Come se non bastasse questo incubo, l’Italia si vede costretta ad affrontare un futuro più complesso che in altri Paesi.
A partire dal 2024 i contributi di Sport&Salute saranno ridotti in modo importante. La Federazione Pugilistica Italiana dovrà quindi lavorare con meno soldi a disposizione.
Attualmente, il 76% dei contributi che arrivano alla FPI provengono da questo Istituto. Il 51% arriva perché destinato ai Probabili Olimpici e all’attività di alto livello (il 60% del rimanente 49% viene impiegato per gli stipendi del personale).
Cosa accadrebbe il giorno in cui la boxe dovesse scomparire dal programma dei Giochi?
I finanziamenti verrebbero ulteriormente ridimensionati, con un effetto devastante sull’intera attività dilettantistica.
E non ho ancora finito.
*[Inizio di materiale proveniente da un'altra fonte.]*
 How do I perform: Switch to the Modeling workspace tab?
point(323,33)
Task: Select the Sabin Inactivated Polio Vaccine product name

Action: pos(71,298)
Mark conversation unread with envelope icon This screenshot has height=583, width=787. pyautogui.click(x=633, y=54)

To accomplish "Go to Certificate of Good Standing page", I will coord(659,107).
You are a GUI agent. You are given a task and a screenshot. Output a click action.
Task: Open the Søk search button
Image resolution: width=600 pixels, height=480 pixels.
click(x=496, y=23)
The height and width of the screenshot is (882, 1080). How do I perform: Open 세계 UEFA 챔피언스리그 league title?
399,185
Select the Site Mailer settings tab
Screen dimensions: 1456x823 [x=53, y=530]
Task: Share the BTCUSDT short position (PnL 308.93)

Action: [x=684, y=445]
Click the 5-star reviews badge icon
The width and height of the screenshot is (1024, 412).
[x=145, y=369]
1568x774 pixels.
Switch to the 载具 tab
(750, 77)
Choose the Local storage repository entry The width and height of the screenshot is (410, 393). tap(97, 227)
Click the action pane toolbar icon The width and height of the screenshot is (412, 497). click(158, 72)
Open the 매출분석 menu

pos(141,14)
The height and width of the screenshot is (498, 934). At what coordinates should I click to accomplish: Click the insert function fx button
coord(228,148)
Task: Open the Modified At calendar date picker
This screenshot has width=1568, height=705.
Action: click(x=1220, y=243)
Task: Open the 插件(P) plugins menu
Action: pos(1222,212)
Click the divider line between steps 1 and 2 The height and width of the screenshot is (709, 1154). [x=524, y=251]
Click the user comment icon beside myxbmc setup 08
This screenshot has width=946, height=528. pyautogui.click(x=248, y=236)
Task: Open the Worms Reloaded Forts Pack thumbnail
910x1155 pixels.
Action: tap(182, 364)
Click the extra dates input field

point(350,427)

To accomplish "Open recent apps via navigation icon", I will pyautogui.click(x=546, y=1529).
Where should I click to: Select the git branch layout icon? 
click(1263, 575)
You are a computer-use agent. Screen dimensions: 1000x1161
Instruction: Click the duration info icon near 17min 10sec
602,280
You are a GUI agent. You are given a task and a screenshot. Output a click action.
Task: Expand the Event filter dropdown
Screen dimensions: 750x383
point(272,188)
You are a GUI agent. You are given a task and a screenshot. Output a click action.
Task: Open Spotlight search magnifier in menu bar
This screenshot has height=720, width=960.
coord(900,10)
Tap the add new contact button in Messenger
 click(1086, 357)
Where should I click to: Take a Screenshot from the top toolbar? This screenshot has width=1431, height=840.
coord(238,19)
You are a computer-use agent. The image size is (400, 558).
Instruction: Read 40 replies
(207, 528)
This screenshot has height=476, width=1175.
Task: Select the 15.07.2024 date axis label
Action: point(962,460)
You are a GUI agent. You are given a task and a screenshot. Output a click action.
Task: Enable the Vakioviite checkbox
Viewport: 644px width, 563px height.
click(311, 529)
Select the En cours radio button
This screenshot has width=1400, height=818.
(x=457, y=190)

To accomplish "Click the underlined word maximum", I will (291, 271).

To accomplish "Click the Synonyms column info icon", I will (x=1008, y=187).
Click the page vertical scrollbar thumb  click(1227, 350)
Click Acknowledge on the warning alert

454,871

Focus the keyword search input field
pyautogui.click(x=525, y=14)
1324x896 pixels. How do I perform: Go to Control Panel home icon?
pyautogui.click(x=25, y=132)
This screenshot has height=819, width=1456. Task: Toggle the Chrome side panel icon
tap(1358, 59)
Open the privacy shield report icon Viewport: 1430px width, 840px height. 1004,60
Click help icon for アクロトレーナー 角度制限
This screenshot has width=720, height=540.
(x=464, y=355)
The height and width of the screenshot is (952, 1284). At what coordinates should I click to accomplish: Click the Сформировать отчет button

Il CONI sembra veda positivamente il raggruppamento in un’unica federazione di più discipline coinvolte negli sport di combattimento. Questo toglierebbe potere alla FPI, ne ridurrebbe le possibilità di contrattazione.
Tanto per non farsi mancare nulla, l’Italia (le cui Federazioni sportive hanno un metodo di sostentamento che ha pochissimi riscontri nel resto del mondo) potrebbe trovarsi davanti a un altro enorme problema.
Come fare svolgere l’attività ai propri atleti?
A oggi la World Boxing non ha la forza per diventare una Federazione Internazionale (16 nazioni sono davvero poche, l’IBA ha 193 Paesi affiliati), ma la FPI per una politica di rapporti (Federazione/CONI/CIO) sarà comunque costretta a lasciare l’IBA. Ammesso e non concesso che si trovasse un modo di salvare le Olimpiadi, come farebbe a reggere un sistema che produce attività una sola volta ogni quattro anni?
Questi fatti.
Questo il quadro a oggi, 17 ottobre 2023.
La boxe è sulla graticola, ma il suo popolo non sente il fuoco che brucia. Tutti si preoccupano del proprio orticello. Urlano alla luna, tirano fuori mini problemi personali, servirebbe unione di intenti e invece si fanno la guerra.
Tutti chiedono qualcosa.
Nessuno ha tempo per informarsi.
Intanto uno tsunami minaccia di abbattersi sul pugilato di casa nostra.
Gli struzzi che oggi nascondono la testa nella sabbia, domani saranno corresponsabili di qualsiasi devastazione.